## Supplied records
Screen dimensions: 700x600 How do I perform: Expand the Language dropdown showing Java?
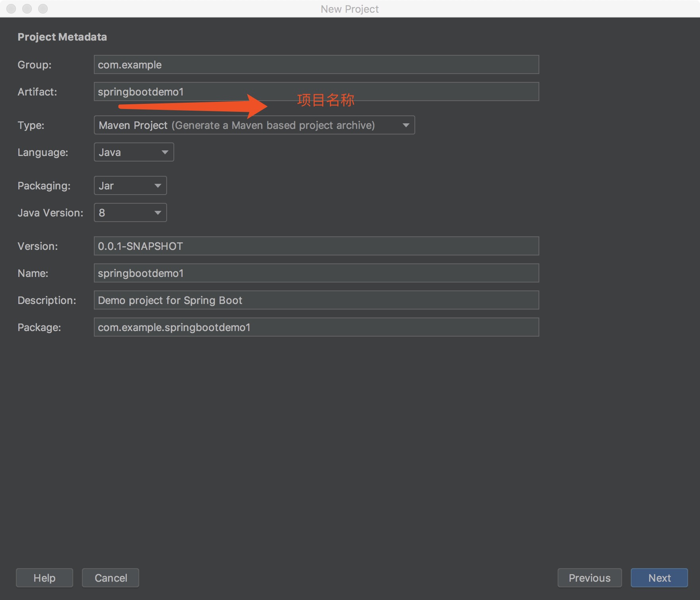[x=134, y=152]
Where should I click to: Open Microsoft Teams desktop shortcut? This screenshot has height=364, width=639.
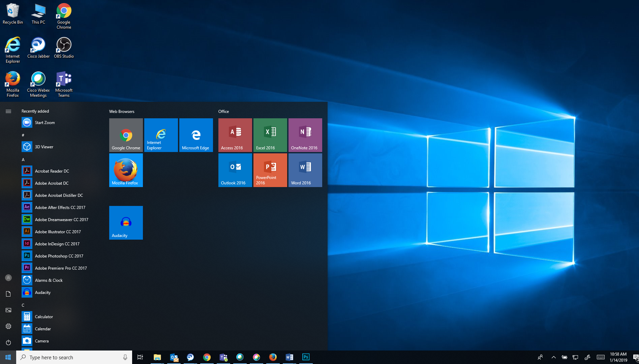[x=64, y=84]
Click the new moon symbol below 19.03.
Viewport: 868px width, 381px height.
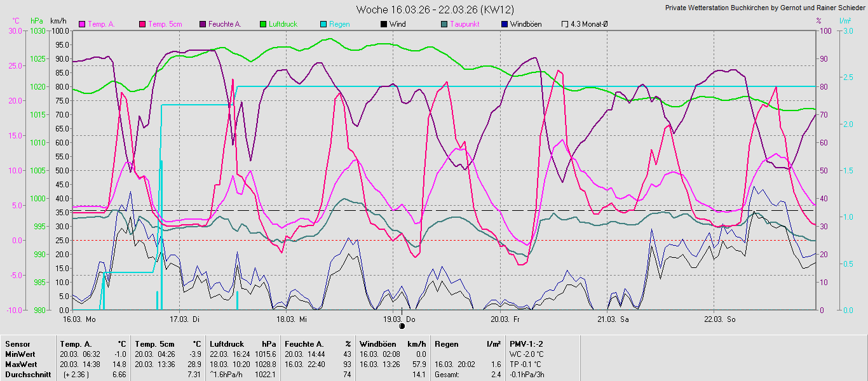click(x=402, y=326)
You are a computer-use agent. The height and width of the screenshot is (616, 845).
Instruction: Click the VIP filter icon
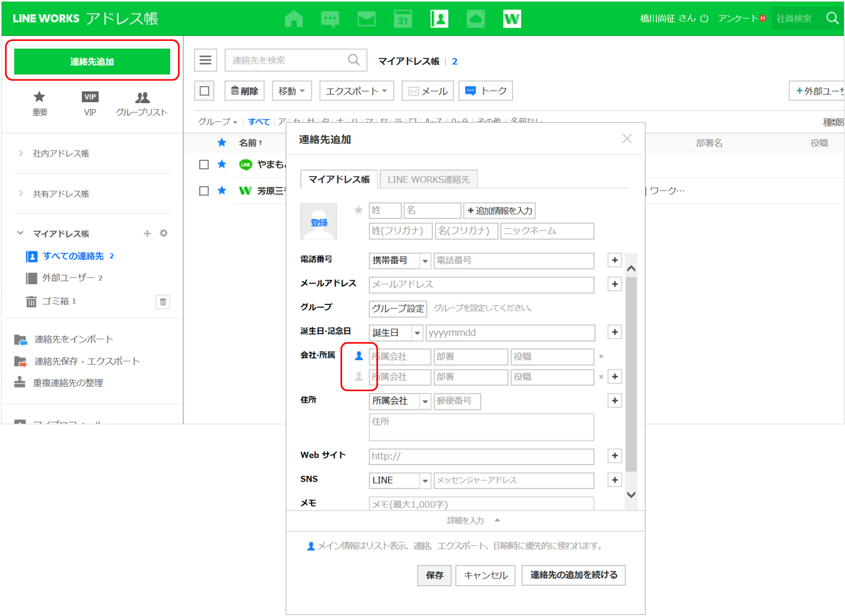coord(90,97)
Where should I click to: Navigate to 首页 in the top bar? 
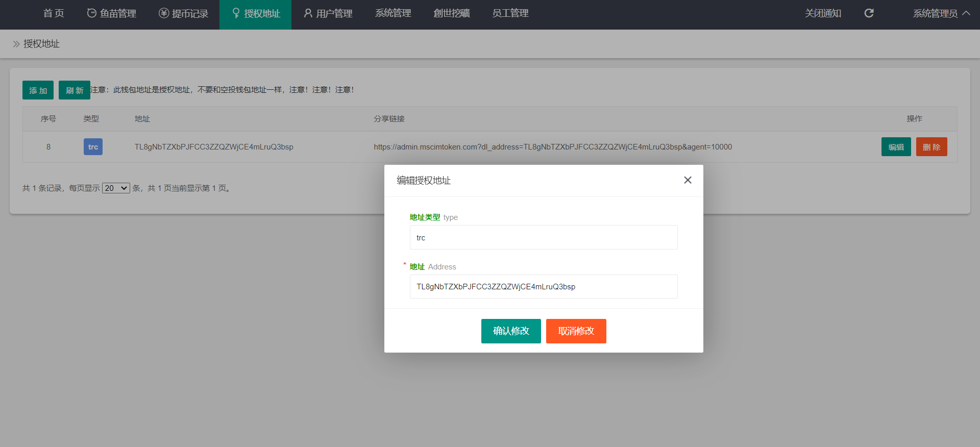coord(54,13)
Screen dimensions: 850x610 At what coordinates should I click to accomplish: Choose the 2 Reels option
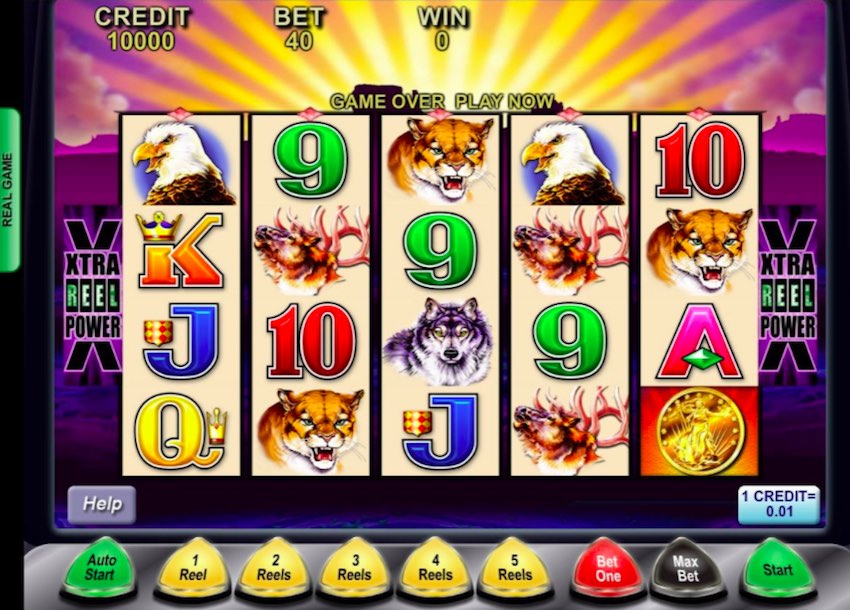(274, 569)
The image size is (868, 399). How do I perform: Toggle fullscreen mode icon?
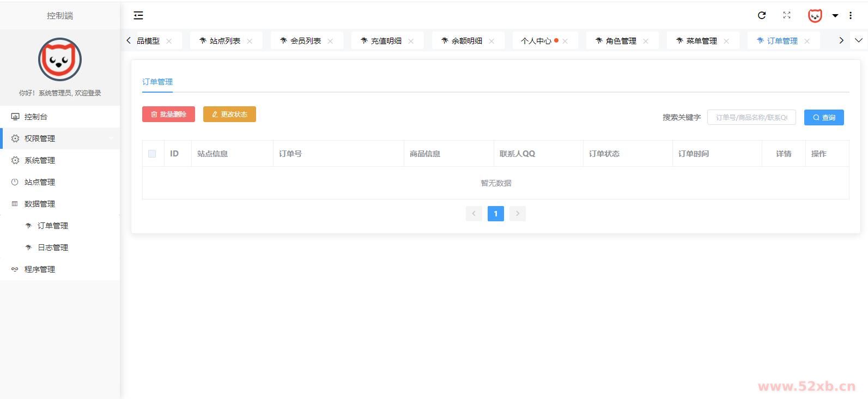tap(787, 16)
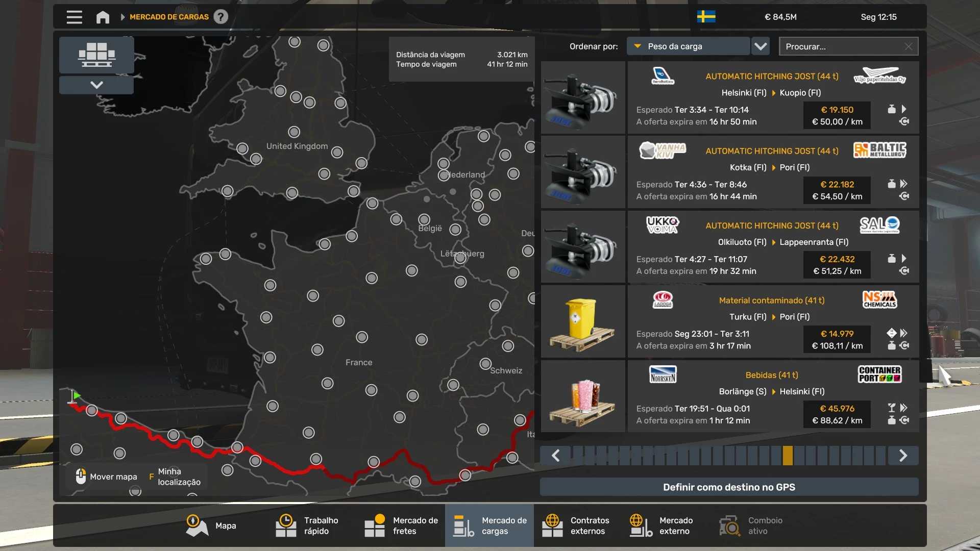Open the hamburger main menu
980x551 pixels.
pos(74,17)
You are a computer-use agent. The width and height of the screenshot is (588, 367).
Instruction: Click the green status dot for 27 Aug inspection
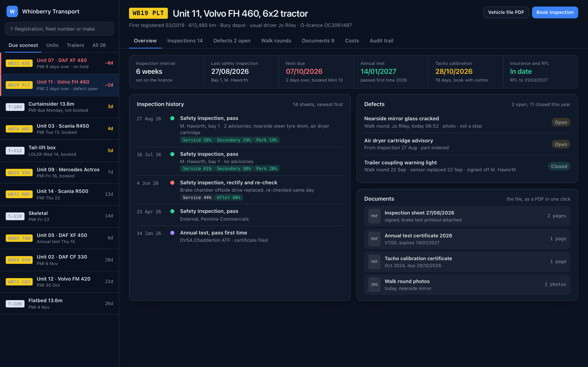172,118

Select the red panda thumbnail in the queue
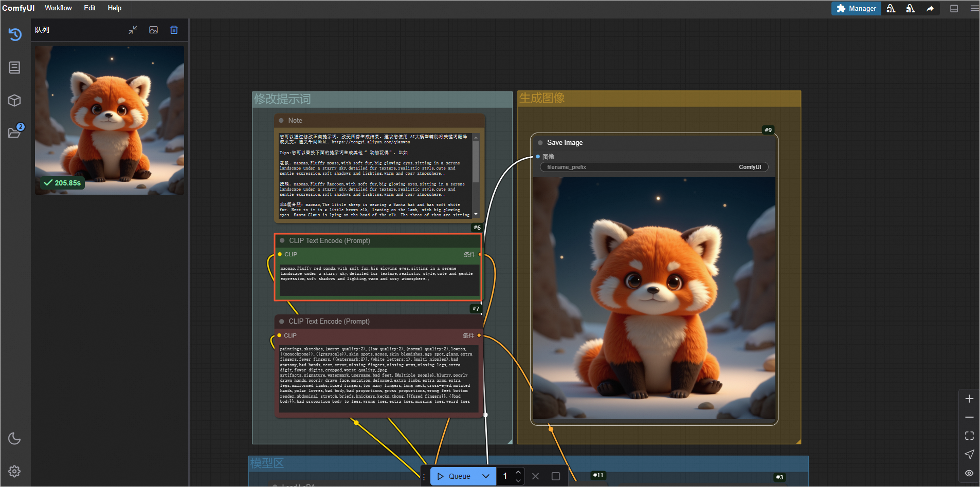110,120
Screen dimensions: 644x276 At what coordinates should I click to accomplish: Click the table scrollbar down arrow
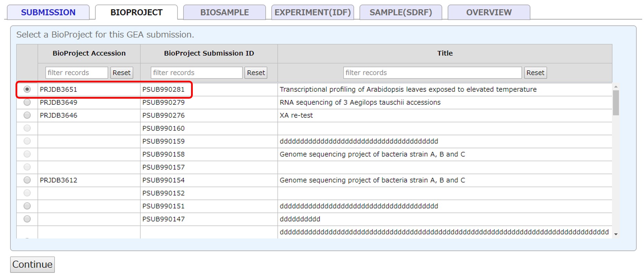click(x=616, y=234)
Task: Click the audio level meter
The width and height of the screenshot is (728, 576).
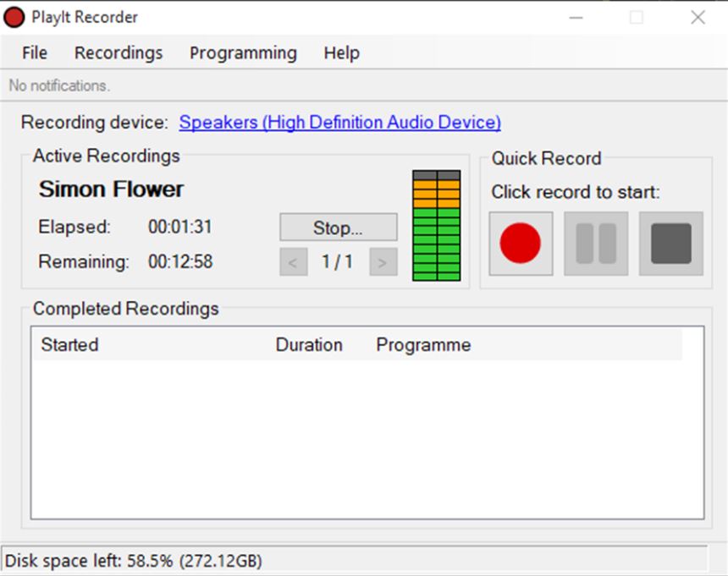Action: [436, 226]
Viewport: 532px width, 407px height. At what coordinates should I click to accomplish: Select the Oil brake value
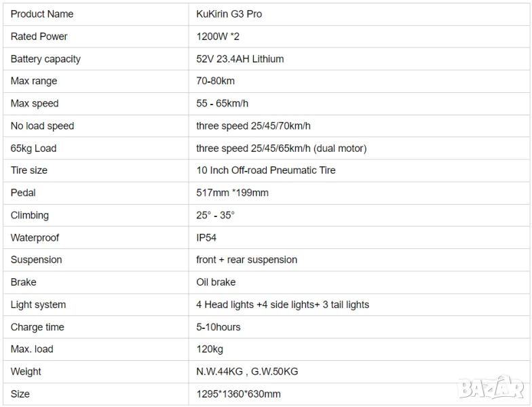pyautogui.click(x=216, y=282)
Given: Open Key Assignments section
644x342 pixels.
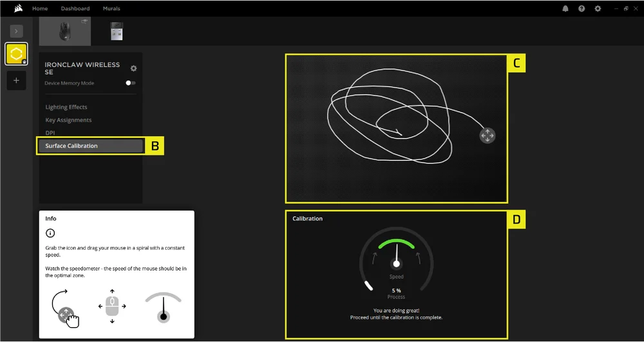Looking at the screenshot, I should [68, 120].
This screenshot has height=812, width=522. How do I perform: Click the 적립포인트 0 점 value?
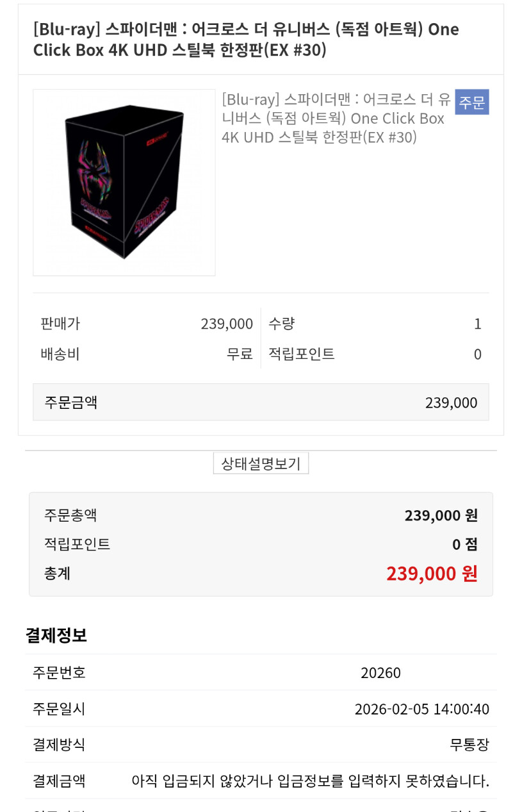coord(464,544)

## Work instruction
With every picture removed, give the entries above again exactly.

## Written solution
Screen dimensions: 700x600 How do I perform: Expand the Language dropdown showing Java?
[x=134, y=152]
Where should I click to: Open Microsoft Teams desktop shortcut? This screenshot has height=364, width=639.
[x=64, y=84]
Click the new moon symbol below 19.03.
Viewport: 868px width, 381px height.
click(x=402, y=326)
You are a computer-use agent. The height and width of the screenshot is (616, 845).
Instruction: Click the VIP filter icon
coord(90,97)
Where should I click to: Navigate to 首页 in the top bar? 
coord(54,13)
Screen dimensions: 850x610 At what coordinates should I click to accomplish: Choose the 2 Reels option
(274, 569)
The image size is (868, 399). How do I perform: Toggle fullscreen mode icon?
tap(787, 16)
Open the hamburger main menu
980x551 pixels.
pos(74,17)
You are a computer-use agent. The width and height of the screenshot is (588, 367).
Instruction: Click the green status dot for 27 Aug inspection
172,118

Select the red panda thumbnail in the queue
110,120
Screen dimensions: 644x276 At what coordinates should I click to accomplish: Click the table scrollbar down arrow
click(x=616, y=234)
Task: Click the audio level meter
The width and height of the screenshot is (728, 576).
Action: [436, 226]
Viewport: 532px width, 407px height. At what coordinates should I click to accomplish: Select the Oil brake value
pyautogui.click(x=216, y=282)
Given: Open Key Assignments section
644x342 pixels.
Looking at the screenshot, I should [68, 120].
This screenshot has height=812, width=522. How do I perform: Click the 적립포인트 0 점 value?
coord(464,544)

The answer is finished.